* DIRECTIONS FOR THIS TASK
Transcribe the listing below only from the line with "Task: Click the delivery truck icon" up to and including the line with "Image resolution: width=1643".

* TASK MATERIAL
Start of Block

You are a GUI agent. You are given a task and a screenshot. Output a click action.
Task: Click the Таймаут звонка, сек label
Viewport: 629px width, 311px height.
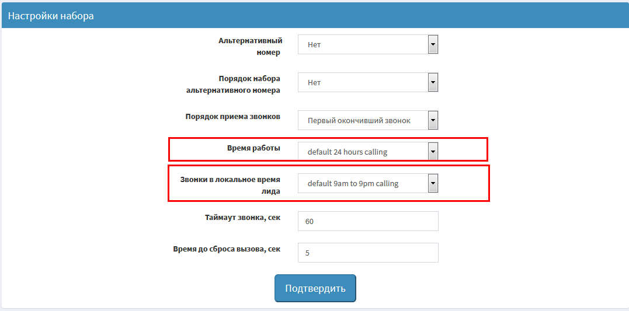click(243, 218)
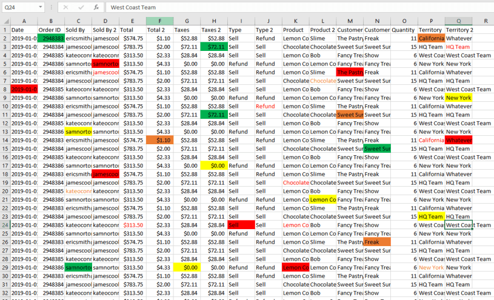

End of Block
Start of Block

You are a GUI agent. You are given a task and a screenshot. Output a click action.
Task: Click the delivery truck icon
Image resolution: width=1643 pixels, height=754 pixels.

End of Block
Start of Block

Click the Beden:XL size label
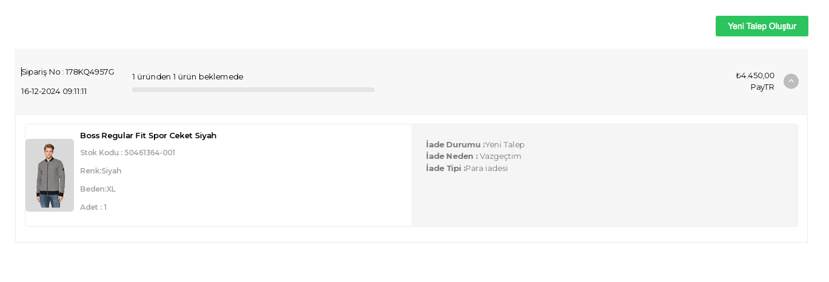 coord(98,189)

End of Block

* SOLUTION
Task: Click the delivery truck icon
Image resolution: width=1643 pixels, height=754 pixels.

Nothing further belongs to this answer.